Chapter 9

Chapter nine

After a week of meetings, traveling, and unavoidable late dinners at the office, I’m more comforted than I expected to be waking up on a Monday morning at home.

Home. I hadn’t realized the estate had fully become home again in my subconscious, but clearly, all the effort that Potts has made to accommodate me hasn’t gone to waste.

I stretch and turn my alarm off before it can ring, don my swim trunks, and head to the lap pool.

Reminding myself that I’ll be home for dinner with Katarina tonight, I’m feeling more energized than usual for my first swim of the week.

I open the door to the indoor pool for my swim to find it occupied.

My wife, I assume, is gliding through the water at a brisk clip, making the turn at the far end of the pool to swim freestyle back to me.

She would look positively Olympian with her swim cap and goggles if not for the fact that rather than a sporty one-piece, she’s wearing a…

less sporty two-piece.

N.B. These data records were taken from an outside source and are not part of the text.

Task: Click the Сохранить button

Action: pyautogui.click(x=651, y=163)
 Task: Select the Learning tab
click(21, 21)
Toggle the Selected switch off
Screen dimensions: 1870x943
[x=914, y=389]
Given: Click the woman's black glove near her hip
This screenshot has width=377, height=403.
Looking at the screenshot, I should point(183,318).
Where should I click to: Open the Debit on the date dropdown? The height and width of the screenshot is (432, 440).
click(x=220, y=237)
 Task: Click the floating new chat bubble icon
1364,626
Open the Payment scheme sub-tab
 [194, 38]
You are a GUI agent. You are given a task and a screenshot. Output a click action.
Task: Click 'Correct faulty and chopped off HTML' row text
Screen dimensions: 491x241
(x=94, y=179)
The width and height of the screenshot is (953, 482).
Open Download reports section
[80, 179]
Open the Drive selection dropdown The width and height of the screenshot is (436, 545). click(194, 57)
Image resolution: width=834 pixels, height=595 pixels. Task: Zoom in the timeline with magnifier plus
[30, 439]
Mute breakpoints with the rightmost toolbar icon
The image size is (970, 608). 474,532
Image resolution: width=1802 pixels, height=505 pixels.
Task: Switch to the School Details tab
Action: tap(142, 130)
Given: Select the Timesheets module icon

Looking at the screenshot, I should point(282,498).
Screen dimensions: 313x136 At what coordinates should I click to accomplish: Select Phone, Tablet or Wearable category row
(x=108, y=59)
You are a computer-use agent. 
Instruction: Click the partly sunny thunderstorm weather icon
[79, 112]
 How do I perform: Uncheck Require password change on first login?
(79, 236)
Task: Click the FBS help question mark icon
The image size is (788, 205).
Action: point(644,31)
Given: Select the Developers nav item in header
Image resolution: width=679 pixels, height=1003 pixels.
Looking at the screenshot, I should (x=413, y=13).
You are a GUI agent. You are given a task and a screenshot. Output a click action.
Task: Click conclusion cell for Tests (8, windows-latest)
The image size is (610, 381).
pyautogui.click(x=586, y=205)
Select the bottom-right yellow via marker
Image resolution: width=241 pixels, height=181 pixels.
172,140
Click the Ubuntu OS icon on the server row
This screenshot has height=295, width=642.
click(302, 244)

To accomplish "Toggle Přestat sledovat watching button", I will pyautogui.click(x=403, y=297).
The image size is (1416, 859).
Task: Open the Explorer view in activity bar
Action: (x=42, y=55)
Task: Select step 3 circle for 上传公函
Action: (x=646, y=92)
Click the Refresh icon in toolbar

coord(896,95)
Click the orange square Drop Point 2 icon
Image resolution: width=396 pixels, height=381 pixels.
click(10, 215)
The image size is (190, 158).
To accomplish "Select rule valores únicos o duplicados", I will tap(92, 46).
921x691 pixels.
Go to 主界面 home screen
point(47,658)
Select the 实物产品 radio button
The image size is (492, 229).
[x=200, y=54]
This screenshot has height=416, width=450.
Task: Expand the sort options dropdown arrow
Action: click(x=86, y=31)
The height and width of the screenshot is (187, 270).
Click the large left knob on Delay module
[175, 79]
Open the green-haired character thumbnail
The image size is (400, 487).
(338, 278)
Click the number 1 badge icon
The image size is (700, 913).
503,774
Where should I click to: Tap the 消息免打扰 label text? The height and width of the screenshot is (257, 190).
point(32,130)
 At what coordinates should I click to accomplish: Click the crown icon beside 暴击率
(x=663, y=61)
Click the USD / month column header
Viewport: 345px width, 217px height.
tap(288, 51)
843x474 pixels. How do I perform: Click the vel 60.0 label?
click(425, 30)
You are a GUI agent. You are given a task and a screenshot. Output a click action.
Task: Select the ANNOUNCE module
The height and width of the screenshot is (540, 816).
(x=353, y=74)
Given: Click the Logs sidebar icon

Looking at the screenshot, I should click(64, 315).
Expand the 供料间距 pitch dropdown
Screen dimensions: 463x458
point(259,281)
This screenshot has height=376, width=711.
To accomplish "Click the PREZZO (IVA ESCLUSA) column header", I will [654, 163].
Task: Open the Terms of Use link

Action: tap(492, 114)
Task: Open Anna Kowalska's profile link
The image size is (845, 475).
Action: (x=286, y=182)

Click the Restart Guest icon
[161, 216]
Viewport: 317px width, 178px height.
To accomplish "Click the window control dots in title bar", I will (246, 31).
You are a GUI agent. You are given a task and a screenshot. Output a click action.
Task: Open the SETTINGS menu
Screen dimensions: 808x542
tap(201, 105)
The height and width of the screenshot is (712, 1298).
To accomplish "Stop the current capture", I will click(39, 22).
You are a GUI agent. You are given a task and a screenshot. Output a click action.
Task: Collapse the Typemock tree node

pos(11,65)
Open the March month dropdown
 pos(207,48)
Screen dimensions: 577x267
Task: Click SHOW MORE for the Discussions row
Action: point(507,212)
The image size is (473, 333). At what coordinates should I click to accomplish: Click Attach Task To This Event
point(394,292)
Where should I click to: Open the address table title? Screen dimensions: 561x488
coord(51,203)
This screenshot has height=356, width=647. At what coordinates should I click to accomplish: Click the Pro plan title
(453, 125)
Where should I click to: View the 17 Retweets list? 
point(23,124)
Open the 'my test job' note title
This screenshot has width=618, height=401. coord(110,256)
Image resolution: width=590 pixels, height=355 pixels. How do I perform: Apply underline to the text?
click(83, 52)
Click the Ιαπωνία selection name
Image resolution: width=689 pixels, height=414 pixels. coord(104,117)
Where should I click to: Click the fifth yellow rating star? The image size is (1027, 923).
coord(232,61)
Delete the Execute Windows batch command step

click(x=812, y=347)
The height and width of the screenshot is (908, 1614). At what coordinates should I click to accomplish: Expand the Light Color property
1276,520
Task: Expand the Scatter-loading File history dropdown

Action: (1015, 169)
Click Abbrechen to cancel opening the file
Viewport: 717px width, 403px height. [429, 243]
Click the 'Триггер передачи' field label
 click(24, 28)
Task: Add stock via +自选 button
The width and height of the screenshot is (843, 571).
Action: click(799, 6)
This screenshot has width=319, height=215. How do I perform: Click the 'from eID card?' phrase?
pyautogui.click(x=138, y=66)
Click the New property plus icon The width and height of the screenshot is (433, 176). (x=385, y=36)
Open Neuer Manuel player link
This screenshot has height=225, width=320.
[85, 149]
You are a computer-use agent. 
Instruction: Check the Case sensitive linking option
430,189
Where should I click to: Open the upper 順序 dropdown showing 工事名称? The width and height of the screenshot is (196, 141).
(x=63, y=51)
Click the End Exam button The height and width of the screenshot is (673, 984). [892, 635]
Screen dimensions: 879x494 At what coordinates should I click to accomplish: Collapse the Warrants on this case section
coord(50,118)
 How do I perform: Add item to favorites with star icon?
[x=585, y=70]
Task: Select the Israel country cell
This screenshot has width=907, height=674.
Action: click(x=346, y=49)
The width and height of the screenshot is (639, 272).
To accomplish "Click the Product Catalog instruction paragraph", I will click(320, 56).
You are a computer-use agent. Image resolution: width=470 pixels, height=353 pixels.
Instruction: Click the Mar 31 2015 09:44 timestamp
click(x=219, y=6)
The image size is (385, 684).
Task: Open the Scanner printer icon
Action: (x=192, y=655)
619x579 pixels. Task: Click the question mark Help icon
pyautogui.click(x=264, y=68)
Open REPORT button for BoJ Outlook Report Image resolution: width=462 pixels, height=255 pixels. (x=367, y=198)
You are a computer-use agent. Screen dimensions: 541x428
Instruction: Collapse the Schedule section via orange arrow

It’s not a string bikini by any means, but whoever designed it obviously had both form and function in mind.

It’s a dusky blue, which I can imagine setting off the hue of her eyes to perfection, and is both containing and presenting her assets in a way that has the room feeling twenty degrees warmer than it is.

Seeing me as she approaches the near end of the pool to turn, she slows and gives me a beaming smile.

“Good morning Henry. It’s nice to see you,” she says brightly, and although I’m confused by her presence, I can’t help but smile.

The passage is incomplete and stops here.